Monday, November 22, 2010

week 12



Sorry I couldn’t come up with a visual… I just couldn’t think of anything to do for it.
John Szarkowski discusses the process of how the photographic image does not tell a story whether by itself or in a series together. Szarkowski talks abut the individuals who were engaged in photography being that they used it not as their profession but in a way to experiment and cultivate their understanding and remembrance of certain times and places. It is not until the very end of this article that he hints on several artists who attempt to actually create narrative solely though their images.
            In the photographic history many people used this medium not to tell a story but like the Brandy group to show a story, not in the narrative way, but to visually tell the viewer what is happening somewhere else. These types of stories were intended of single instances of time and place not to be tied together with other images around them. Szarkowski uses technical aspects in producing photographic art: frame, vantage point, etc. as a way to break down what a photograph is. In this manner he examines the disconnection that the viewer perceives when looking at an image since the viewers idea of what he/she is looking at is simply an images taken with a camera and then showed to them in this forum. These breakdowns reinstate the idea that the photograph tells as much of a story as it leaves out. Another point Szarkowski examines in the life-ness of the photograph vs. the subject itself. We typically see the subject in the image as the subject in real life, but through this life-ness, the length of life of the photo, we can see the ageing-ness in the “real” subject when the ageing in the image subject does not exist calling upon the image’s falseness in representation. This same can be said with all visual art, yet no other visual art is considered real interpretation of the subject.
            I do not agree with this notion that an image cannot tell a story. I see every image as revealing one sort of story, well minus some contemporary images and from other periods. I do understand this lack of narrative in the meaning that it is a unified understanding, but on an individual basis we all construe our own story that correlates within each image. We begin to look at the image as a whole connect all the people and items in the image and from there let our minds run rampant with ideas. This is what is wonderful in this medium that we are given a possibly realistic representation of what we know in our vernacular, we can connect with the subjects and instate our own known uses that we have had with the subjects. Even portraits of people we are not personally familiar with have this connection with us, yet for them it is in their gestures and stances that we know and not their bodies as a whole.
            Szarkowski discusses trends and hobbiests and specific artists who have knowingly tried and those unknowingly tried to use the photograph to tell a story, but he doesn’t examine everyone as a whole.

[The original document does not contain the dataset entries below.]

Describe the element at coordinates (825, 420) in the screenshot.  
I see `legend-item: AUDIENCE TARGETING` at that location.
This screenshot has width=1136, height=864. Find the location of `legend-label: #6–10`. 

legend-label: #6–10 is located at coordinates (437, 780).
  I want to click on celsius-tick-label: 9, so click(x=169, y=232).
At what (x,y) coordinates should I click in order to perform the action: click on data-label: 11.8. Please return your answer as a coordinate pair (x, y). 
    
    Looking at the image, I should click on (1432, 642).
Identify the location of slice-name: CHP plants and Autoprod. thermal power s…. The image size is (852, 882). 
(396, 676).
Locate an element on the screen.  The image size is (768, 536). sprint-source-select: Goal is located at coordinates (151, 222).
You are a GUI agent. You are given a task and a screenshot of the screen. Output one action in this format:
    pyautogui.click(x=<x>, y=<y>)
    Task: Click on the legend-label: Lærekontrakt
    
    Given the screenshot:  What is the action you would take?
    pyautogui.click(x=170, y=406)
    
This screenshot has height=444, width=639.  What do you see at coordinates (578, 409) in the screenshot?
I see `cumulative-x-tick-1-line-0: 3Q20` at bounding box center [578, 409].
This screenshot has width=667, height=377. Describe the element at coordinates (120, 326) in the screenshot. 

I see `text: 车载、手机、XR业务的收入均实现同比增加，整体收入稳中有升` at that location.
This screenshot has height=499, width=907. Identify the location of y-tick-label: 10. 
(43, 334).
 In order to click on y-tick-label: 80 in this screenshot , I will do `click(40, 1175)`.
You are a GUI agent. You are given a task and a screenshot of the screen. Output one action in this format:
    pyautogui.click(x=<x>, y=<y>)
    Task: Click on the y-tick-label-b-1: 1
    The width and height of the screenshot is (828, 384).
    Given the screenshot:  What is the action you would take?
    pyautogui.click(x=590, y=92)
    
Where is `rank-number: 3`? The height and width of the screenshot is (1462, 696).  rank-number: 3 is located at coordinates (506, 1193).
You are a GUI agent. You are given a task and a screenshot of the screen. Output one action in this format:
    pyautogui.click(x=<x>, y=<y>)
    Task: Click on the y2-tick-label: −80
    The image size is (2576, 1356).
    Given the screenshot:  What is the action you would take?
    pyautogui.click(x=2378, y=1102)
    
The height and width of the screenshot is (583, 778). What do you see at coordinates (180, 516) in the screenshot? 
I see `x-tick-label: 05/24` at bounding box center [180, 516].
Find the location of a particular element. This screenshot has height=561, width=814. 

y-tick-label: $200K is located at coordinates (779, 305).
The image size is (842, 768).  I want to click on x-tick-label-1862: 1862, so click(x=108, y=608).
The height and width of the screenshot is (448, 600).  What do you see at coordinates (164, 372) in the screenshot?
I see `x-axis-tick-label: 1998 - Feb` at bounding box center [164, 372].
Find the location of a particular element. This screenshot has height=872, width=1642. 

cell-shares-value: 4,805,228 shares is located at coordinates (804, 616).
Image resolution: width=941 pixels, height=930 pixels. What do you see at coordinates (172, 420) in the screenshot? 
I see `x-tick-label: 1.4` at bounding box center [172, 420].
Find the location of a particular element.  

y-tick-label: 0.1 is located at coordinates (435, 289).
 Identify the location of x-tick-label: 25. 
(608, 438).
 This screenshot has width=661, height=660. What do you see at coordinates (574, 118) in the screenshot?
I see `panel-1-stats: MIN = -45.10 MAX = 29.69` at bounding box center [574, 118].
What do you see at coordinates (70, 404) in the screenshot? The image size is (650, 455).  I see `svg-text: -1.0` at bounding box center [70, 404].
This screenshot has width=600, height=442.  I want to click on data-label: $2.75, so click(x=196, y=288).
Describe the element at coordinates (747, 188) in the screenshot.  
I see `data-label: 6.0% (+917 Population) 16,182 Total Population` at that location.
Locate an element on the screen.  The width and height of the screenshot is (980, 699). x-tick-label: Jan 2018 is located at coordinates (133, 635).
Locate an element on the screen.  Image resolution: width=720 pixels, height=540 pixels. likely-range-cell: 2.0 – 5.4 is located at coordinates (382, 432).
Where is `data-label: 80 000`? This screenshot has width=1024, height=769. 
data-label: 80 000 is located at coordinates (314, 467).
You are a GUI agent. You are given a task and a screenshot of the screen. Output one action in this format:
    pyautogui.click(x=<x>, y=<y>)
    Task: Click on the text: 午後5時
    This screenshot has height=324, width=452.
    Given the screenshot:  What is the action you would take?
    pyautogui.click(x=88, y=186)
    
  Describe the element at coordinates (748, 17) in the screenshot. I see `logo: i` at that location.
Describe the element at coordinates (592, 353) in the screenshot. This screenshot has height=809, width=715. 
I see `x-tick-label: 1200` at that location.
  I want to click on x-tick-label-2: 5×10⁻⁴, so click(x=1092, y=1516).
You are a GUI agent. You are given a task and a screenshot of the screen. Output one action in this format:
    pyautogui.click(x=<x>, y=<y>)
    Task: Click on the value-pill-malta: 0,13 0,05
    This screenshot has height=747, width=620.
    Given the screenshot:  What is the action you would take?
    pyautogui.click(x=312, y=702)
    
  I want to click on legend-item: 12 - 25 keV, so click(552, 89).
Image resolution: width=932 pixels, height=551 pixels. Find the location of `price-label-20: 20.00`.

Looking at all the photographs ever taken, impossible but I would love to have this access; you can conceder this group as a story, maybe not of the people or the world, or anything that broad, but simply of the photographic art. This maybe obvious but it is a story.
            Clement Greenburg discusses the role photography has in story telling and the absence of it in reference to the image. In this article Greenburg is not saying that the photograph is just a story and not a picture, but rather that the art is not the picture but the story. He discusses that the story becomes the art and that the composition, aesthetic, image, etc. are second nature and refer to the story by the photographer. Greenburg brings to light many wonderful “photographers” one in particular Eugene Atget. Atget was an artist who used photography not for its photographic reference to it being art, but a record for painters and other artists to use the images for their medium. Edward Steichen referred to photography as a historical medium for his work using it to reference past works or art and in this he was never intending that his images were his own but of the histories.
          




           Both of these artists were not intending to create the picture for the pictures sake but for other reasons. Cartier-Bresson is another example who took images in the decisive moment and wanted to show the move and nature of the world. He is to well noted for his interest not in the printed image, but in the exposed image. The image on his negative was the main thing Bresson desired in regards to photography.
            This text with reference to the artists Greenburg used I agree with him, but on the wider scope of the photographic profession there are a lot of problems with his thesis. There is so much more that goes into the photographic process that as a medium as a whole one will find many people with similar sights, but these people will always be different from others. And in considering both articles together I would have to say this medium of photography has to be split into various formats of the image, print, concept, as well as genre and many more. Photography is far too wide a medium to have one generalized view to, and anyone who believes to summarize the medium otherwise is wrong in my mind.